A música começa com uma constrangedora introdução de teclado, e aos 17 segundos Ademir entra com sua voz. Eu me sinto tentado a aloprar o cara dizendo que ele sai mais do ritmo do que o Muhamad Ali batendo punheta, mas aí lembrei que pra SAIR do ritmo, você precisa ter estado no ritmo ao menos uma vez – e não é o que acontece nessa música. Ademir oscila entre se adiantar e se atrasar no ritmo, mas jamais canta no ritmo correto da melodia. Se isso não é o bastante para você rir de pena do projeto de cantor, avance a canção pra marca 1:12 (um minuto, doze segundos) – Ademir erra a letra da PRÓPRIA música. Inacreditável, mas real.

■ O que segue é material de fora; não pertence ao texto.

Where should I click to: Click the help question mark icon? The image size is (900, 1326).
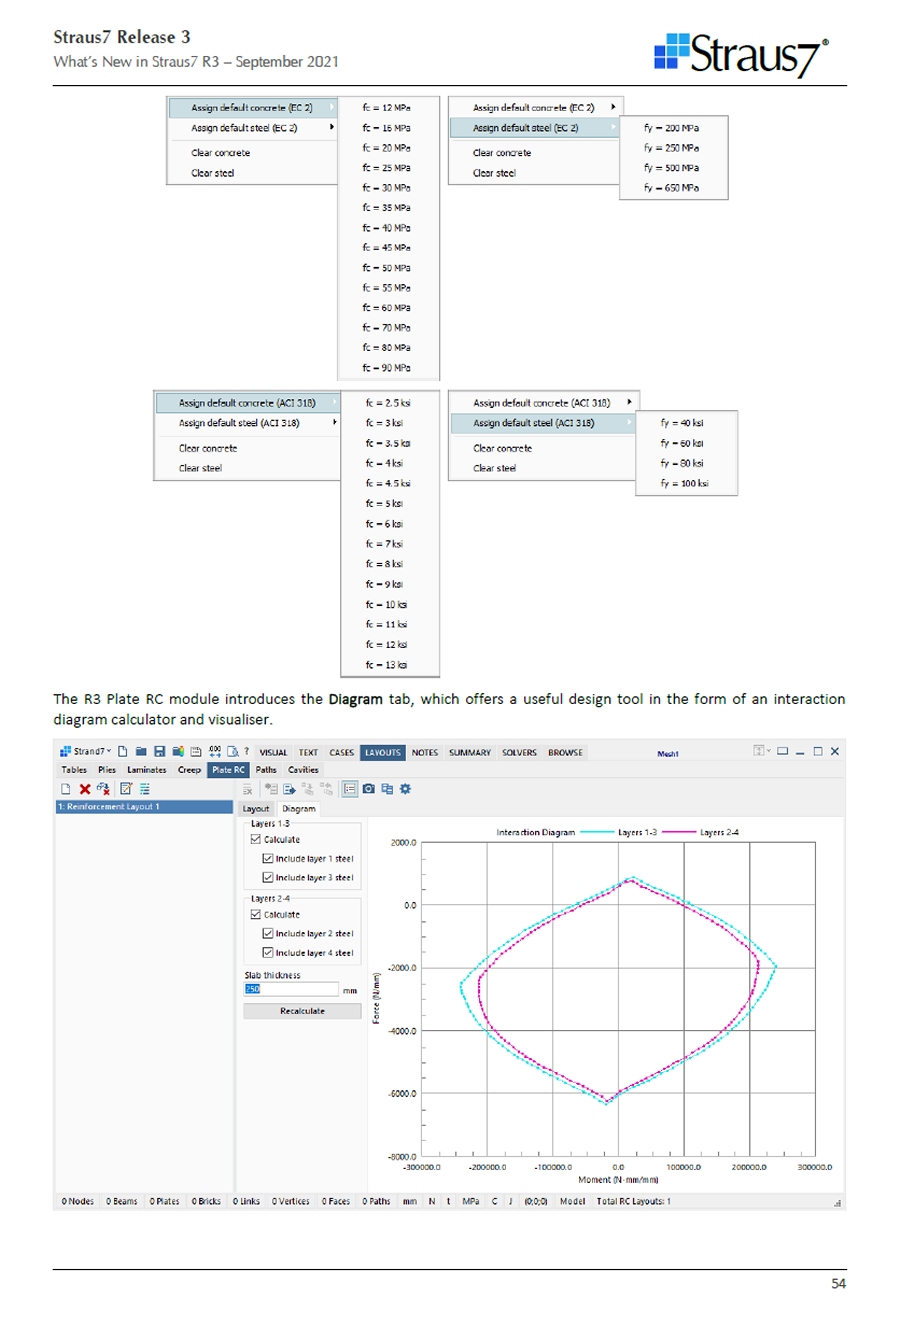(246, 752)
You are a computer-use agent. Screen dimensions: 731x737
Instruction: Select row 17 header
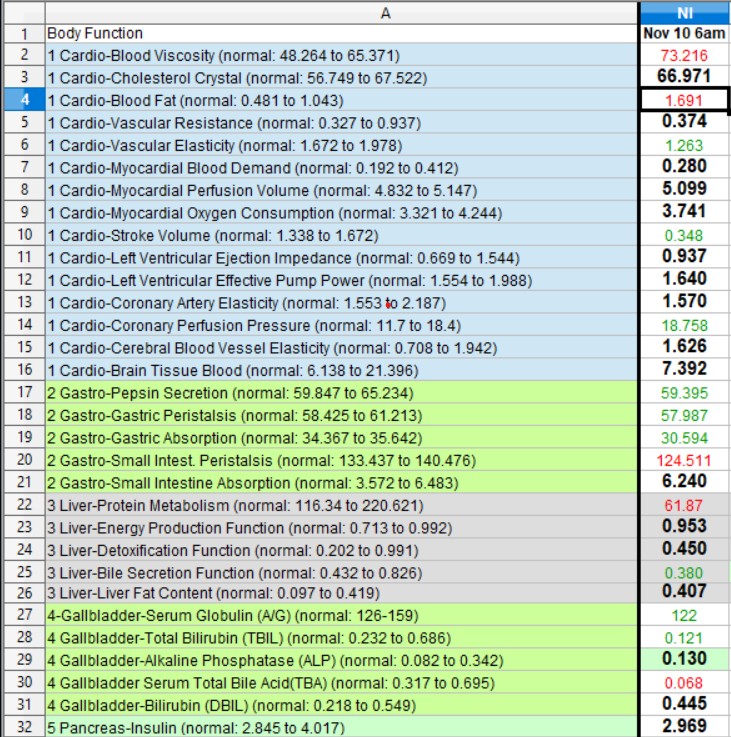pos(22,392)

Some-se isso à letra da canção (em especial ao poético “fiquei admirado/fiquei pobre coitado/olhar a chinela/chinela querida/sei que vais fazer parte da minha vida”) e você tem aí no seu winamp a pior composição musical da história.

…foi o que pensei, até baixar a segunda música do cara.

Essa aí é tão horrível quanto a anterior, com a exceção de que o cantor decidiu torna-la mais ridícula ainda com oferecimentos especiais a indivíduos com nomes no mínimo duvidáveis (”Pépson”? Ouvi direito essa porra?). Aliás, oferecimentos, não: ofrecimentos.

Ademir decidiu cortar o papo mole e partir direto ao ponto. Assim sendo, começou a sair do ritmo mais cedo nessa música. Assim como o corredor de uma maratona que reúne todos os seus esforços na última curva da corrida, Ademir reuniu toda a sua habilidade de errar o ritmo de uma música e em alguns momentos parece estar cinco segundos adiante da melodia. Uma prova disso é que ele conclui a cantoria quase dez segundos antes do fim da música de fato.

Não satisfeito em assassinar o português, Ademir ataca a língua inglesa.

Sim, é isso mesmo que você leu: o cara que não sabia pronunciar “oferecimentos” tenta cantar em inglês. Aliás, a julgar pelo que ouvi, dizer que o cara tá tentando é exagero – acho que nem tentando ele está.

Ri por uns quarenta minutos, até decidir que algo tão engraçado assim não é pra ser apreciado às escondidas. Chamei meu pai pra ouvir as músicas comigo. Ele riu ainda mais que eu, e perguntou por que eu não escrevia um texto tirando onda com o “cantor”, expondo seu trabalho musical aos desocupados.

Dito e feito.

Ademir não canta muito bem, mas como humorista ele vai muito longe – mais longe até, eu diria, que a distância de seus versos ao ritmo das canções.